• Supplied text:
--- START ---

- Grove Township, Minnesota Location within the state of Minnesota Grove Township, Minnesota Grove Township, Minnesota (the United States)
- Coordinates: 45°38′N 94°50′W﻿ / ﻿45.633°N 94.833°W
- Country: United States
- State: Minnesota
- County: Stearns

Area
- • Total: 33.7 sq mi (87.4 km^{2})
- • Land: 33.3 sq mi (86.2 km^{2})
- • Water: 0.50 sq mi (1.3 km^{2})
- Elevation: 1,296 ft (395 m)

Population (2010)
- • Total: 493
- • Density: 14.8/sq mi (5.72/km^{2})
- Time zone: UTC-6 (Central (CST))
- • Summer (DST): UTC-5 (CDT)
- FIPS code: 27-26090
- GNIS feature ID: 0664358

= Grove Township, Stearns County, Minnesota =

Grove Township is a township in Stearns County, Minnesota, United States. The population was 493 at the 2010 census. The township includes the southern one-third of the City of Melrose and the City of Greenwald.

--- END ---

Records from a data collection
--- START ---

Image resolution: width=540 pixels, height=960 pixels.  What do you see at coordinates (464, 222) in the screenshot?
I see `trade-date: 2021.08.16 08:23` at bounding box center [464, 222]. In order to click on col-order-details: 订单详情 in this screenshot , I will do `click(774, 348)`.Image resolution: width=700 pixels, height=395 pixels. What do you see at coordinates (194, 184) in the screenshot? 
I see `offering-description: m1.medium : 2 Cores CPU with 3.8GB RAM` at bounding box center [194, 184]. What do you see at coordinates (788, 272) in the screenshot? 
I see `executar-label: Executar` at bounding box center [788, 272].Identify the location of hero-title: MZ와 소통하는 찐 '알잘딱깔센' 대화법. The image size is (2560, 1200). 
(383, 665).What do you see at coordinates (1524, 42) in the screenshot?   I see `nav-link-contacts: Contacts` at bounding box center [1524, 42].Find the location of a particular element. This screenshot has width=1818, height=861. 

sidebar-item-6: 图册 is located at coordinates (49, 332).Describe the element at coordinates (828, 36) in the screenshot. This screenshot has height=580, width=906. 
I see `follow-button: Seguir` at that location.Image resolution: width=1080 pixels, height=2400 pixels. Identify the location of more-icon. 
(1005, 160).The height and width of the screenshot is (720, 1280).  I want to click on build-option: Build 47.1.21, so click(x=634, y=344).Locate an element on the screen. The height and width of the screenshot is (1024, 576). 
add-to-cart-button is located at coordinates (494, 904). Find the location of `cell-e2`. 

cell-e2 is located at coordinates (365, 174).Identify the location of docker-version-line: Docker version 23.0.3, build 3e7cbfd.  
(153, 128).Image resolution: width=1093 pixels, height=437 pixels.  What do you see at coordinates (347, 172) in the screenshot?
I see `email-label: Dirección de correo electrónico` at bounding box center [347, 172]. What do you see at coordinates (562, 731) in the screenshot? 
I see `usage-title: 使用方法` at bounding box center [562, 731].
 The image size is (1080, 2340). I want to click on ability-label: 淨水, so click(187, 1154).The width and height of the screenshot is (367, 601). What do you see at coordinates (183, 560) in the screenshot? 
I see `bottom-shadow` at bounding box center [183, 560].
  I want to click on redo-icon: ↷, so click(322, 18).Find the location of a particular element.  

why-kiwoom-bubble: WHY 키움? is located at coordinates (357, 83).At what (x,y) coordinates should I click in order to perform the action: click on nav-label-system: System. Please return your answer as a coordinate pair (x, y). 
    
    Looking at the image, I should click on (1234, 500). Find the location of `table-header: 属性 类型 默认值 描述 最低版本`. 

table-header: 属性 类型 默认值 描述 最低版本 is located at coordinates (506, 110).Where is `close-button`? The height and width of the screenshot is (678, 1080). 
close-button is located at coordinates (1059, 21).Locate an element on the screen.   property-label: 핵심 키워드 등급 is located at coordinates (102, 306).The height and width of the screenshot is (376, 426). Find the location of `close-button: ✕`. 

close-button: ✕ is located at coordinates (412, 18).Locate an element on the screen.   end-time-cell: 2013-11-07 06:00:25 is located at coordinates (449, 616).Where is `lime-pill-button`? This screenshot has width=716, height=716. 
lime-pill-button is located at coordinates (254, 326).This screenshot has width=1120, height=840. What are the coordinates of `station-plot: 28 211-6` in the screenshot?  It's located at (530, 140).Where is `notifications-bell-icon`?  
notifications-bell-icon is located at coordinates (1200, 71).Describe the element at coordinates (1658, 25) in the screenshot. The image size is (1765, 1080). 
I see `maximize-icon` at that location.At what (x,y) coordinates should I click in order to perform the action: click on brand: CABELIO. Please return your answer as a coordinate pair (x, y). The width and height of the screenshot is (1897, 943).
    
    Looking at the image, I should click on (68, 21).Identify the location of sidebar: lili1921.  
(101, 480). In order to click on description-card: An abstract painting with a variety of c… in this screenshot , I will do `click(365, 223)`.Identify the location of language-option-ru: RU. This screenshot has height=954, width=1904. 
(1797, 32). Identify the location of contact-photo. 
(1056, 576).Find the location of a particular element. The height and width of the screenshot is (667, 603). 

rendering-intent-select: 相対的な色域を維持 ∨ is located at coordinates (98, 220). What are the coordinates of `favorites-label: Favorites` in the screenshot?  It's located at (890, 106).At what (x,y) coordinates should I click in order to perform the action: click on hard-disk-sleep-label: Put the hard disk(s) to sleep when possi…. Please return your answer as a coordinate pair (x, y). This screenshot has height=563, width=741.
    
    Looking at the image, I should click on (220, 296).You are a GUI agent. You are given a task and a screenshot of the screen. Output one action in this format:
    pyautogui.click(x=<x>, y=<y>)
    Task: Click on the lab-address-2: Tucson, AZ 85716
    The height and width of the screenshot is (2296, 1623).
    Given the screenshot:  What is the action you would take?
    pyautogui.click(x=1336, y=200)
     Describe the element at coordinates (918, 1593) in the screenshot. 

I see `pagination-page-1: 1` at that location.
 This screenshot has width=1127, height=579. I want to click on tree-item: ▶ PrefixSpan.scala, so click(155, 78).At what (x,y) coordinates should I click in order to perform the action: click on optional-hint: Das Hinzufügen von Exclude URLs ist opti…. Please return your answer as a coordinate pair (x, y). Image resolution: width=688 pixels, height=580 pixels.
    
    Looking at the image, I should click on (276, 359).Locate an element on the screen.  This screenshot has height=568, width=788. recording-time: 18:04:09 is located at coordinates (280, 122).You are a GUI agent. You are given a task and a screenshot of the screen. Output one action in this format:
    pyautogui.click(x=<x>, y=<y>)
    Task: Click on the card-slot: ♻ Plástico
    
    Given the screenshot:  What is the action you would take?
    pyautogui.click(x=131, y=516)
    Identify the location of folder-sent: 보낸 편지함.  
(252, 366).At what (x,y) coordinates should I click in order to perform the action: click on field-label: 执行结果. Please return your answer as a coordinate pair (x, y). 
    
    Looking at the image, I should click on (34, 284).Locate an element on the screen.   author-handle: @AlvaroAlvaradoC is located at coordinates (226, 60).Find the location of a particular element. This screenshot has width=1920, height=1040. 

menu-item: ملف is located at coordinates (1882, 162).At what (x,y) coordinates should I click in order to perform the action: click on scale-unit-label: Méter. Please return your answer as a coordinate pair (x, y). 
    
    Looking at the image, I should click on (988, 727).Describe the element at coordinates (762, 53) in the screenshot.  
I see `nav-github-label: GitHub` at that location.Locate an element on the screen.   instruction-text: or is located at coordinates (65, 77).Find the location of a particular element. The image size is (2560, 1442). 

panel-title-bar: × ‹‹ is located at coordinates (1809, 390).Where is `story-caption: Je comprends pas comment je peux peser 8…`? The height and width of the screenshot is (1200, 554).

--- END ---

• Work instructions:
**a)** According to the Grove Township text, which two cities lie partly or wholly within the township?
**b)** Pick up the Grove Township text after its last sentence and continue it.

• Results:
**a)** The southern one-third of the City of Melrose and the City of Greenwald.

**b)**
Grove Township was organized in 1867.

==Geography==
According to the United States Census Bureau, the township has a total area of 33.8 sqmi; 33.3 sqmi is land and 0.5 sqmi, or 1.45%, is water.

Grove Township is located in Township 125 North of the Arkansas Base Line and Range 33 West of the 5th Principal Meridian.

==Demographics==
As of the census of 2000, there were 505 people, 158 households, and 137 families residing in the township. The population density was 15.2 PD/sqmi. There were 160 housing units at an average density of 4.8 /sqmi. The racial makeup of the township was 99.80% White, and 0.20% from two or more races.

There were 158 households, out of which 51.3% had children under the age of 18 living with them, 80.4% were married couples living together, 3.2% had a female householder with no husband present, and 12.7% were non-families. 12.0% of all households were made up of individuals, and 3.8% had someone living alone who was 65 years of age or older. The average household size was 3.20 and the average family size was 3.49.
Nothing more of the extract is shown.